Il y a également eu une multitude de petits vols. Aussi, cette année, le musée de Viazniki dans l’oblast de Vladimir a été cambriolé. En pleine nuit, les cambrioleurs ont volé des tableaux de Chichkine, Korovine et Joukovksi. L’alarme n’était pas activée, la gardienne a simplement oublié de l’allumer pour la nuit. Alors qu’à Biïsk (kraï de l'Altaï), une femme a dérobé une fiole contentant… des embryons de jumeaux siamois. La femme a été arrêtée.
La liste pourrait être poursuivie, la douane n’a vu ni les tableaux de Chichkine, ni la fiole avec les jumeaux siamois.
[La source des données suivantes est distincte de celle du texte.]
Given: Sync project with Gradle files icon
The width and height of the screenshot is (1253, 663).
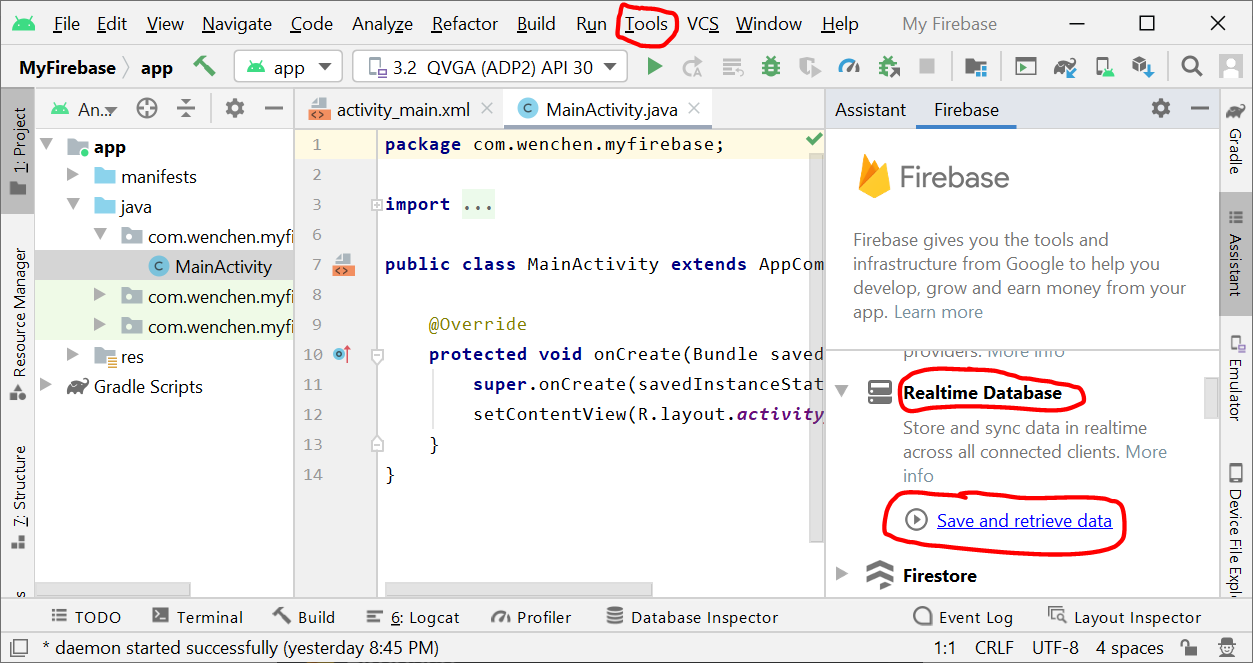Looking at the screenshot, I should click(x=1066, y=67).
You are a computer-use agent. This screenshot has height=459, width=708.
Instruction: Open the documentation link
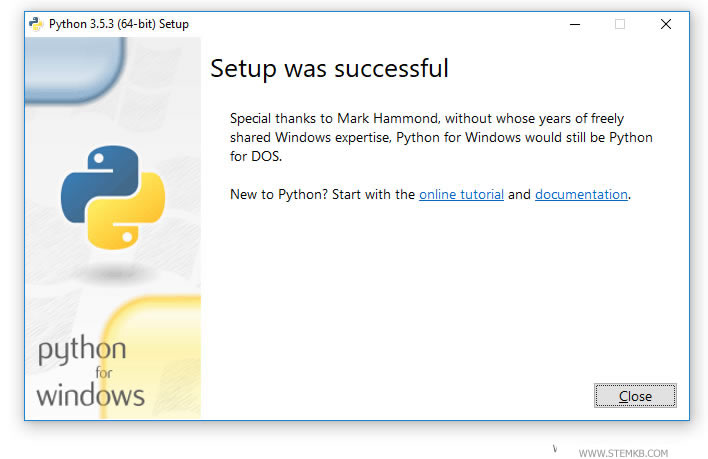[x=581, y=194]
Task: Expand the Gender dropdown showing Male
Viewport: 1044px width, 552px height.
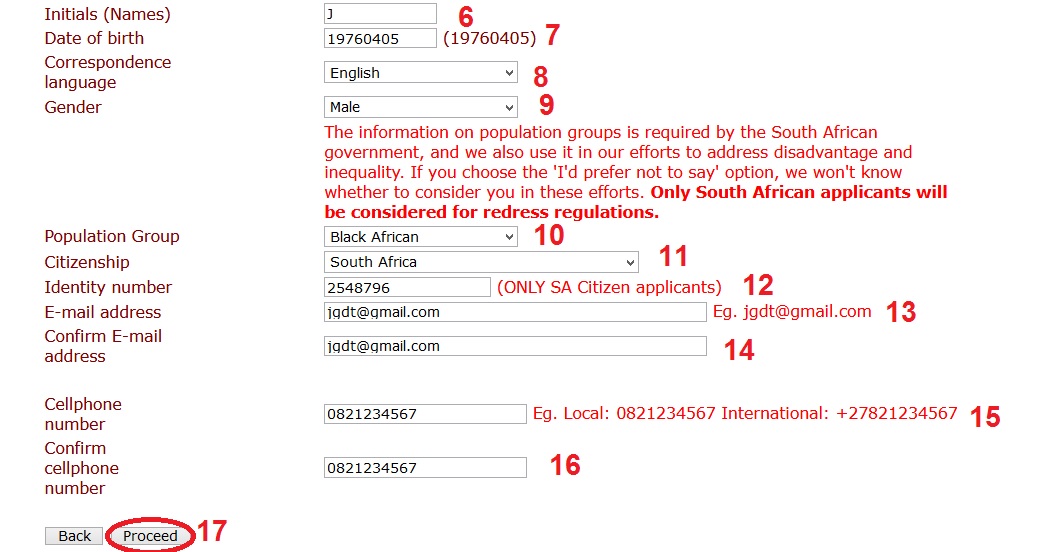Action: pyautogui.click(x=420, y=107)
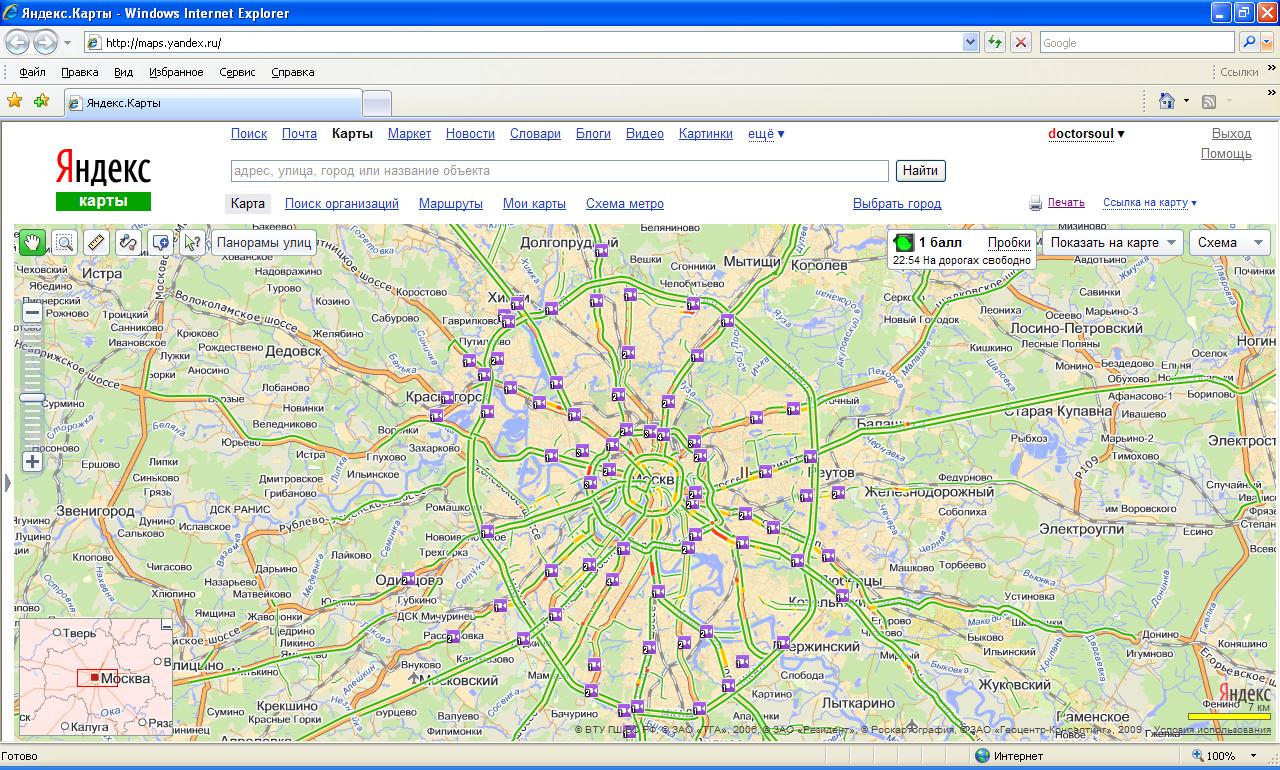The width and height of the screenshot is (1280, 770).
Task: Open the Выбрать город link
Action: pos(896,204)
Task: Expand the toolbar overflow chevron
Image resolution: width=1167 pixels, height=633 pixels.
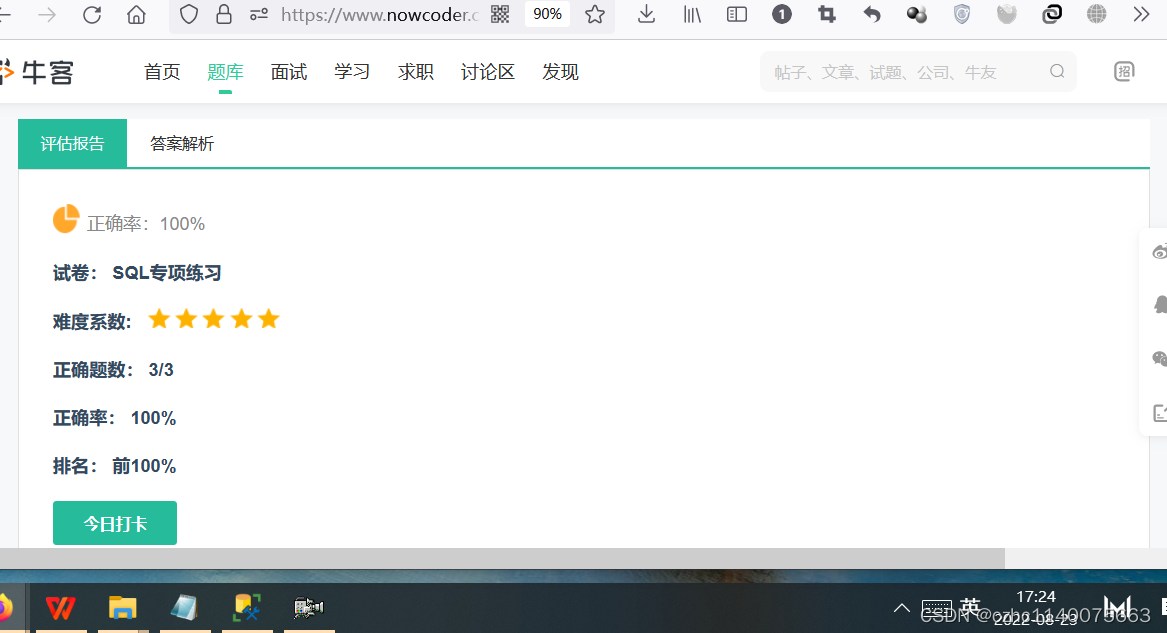Action: [x=1141, y=15]
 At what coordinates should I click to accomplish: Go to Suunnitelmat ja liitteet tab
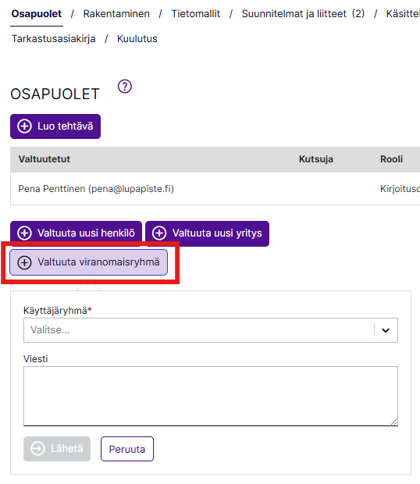pos(303,14)
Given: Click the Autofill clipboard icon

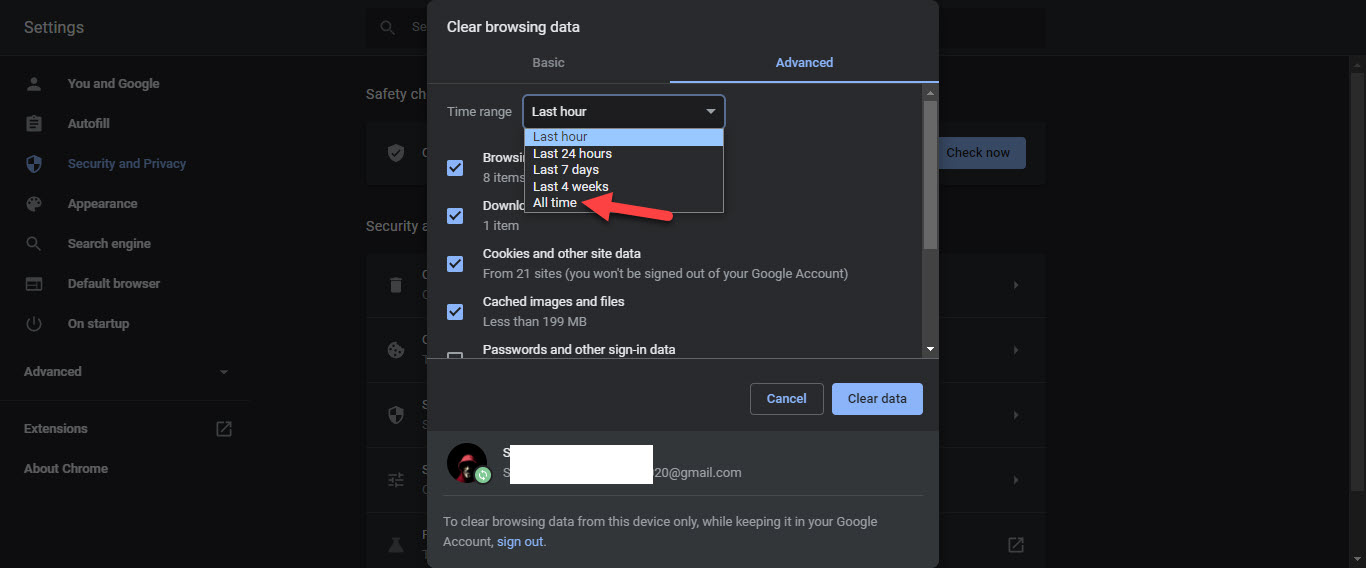Looking at the screenshot, I should (34, 124).
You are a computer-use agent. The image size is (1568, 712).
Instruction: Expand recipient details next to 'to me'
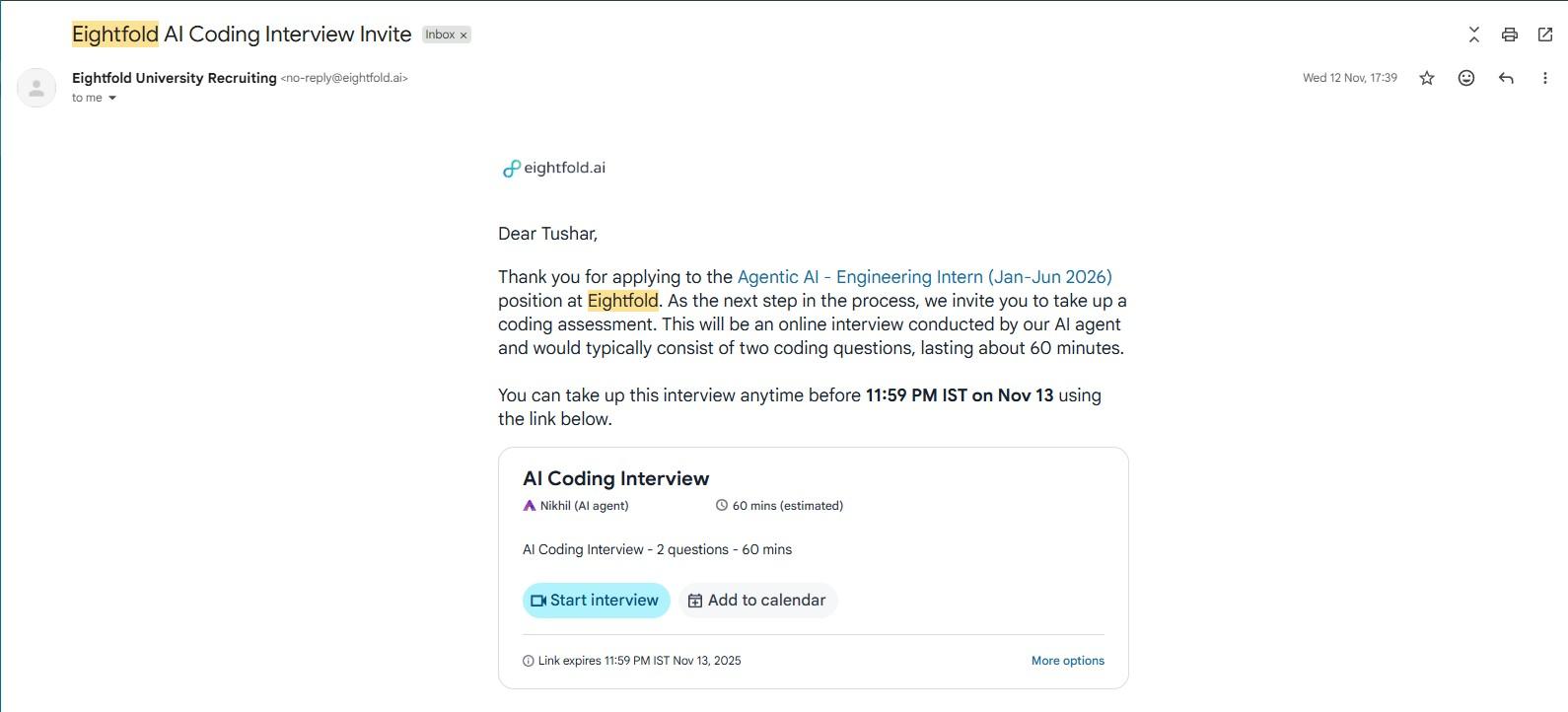coord(111,98)
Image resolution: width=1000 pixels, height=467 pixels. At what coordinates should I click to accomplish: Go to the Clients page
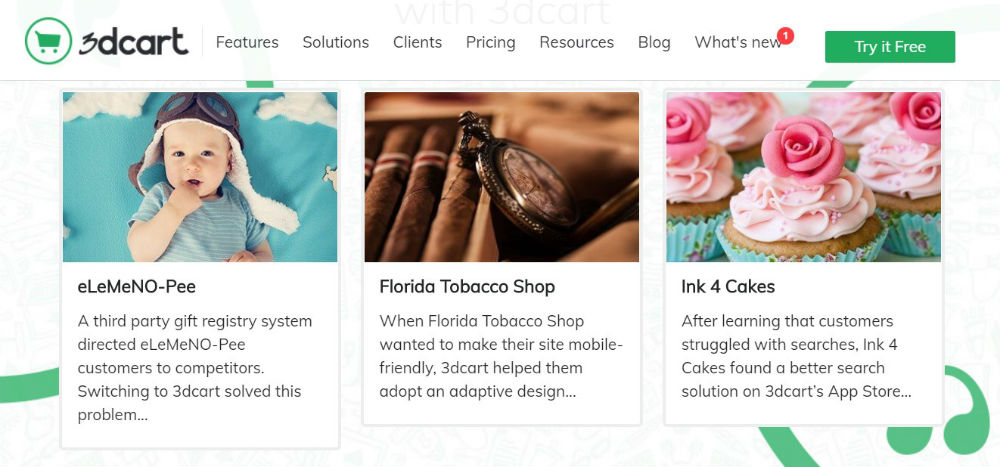[417, 42]
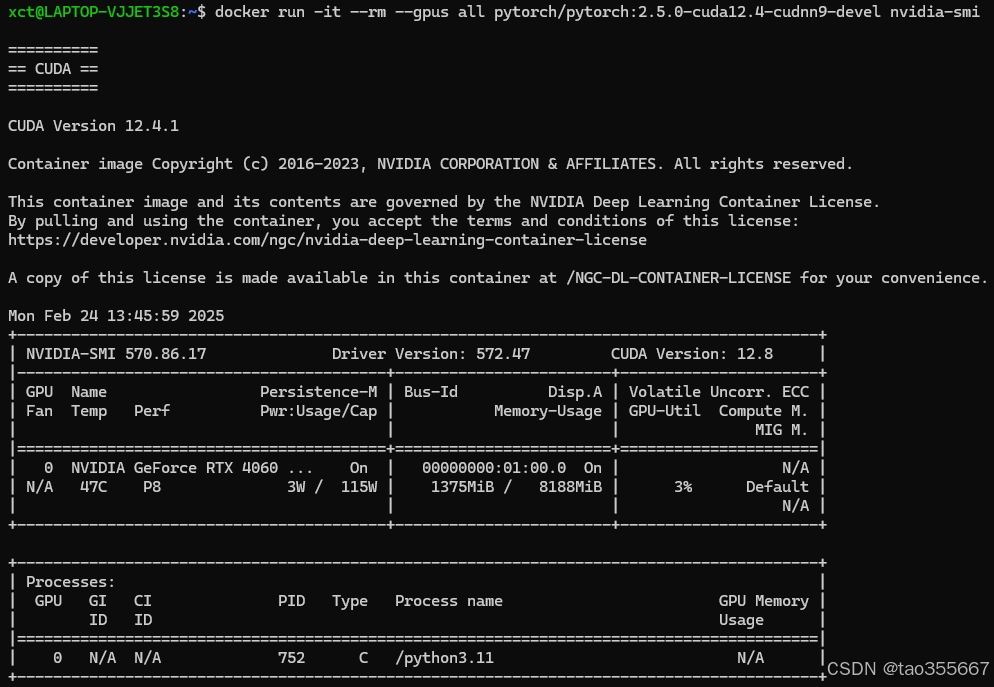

Nous avons interrogé Ilya Wolf, directeur général de Fineartway, une société spécialisée en transport d’œuvres d’art. Il estime que s’il s’agit d’arrêter les œuvres en douane, alors il faut parler d’équipements techniques pour les douanes : « Quels niveaux de contrôle devons-nous passer en douane ? Le contrôle radiologique. Si l’on prend cette option, toutes les œuvres peuvent être équipées de micro-isotopes. Par ailleurs, nous sommes soumis au contrôle olfactif : les chiens cherchent des drogues ou des explosifs. Théoriquement, on peut imaginer que les œuvres sont aspergées de substances spéciales. Je doute très fort que les malfaiteurs ne trouvent pas comment les œuvres d’art sont marquées. Alors ils pourront éviter les douanes, c’est le principe même de la contrebande. Les frontières avec la Biélorussie, le Kazakhstan et même avec l’Ukraine ont pas mal de « trous »… Aussi, il faudrait équiper les douanes de tous ces pays également ».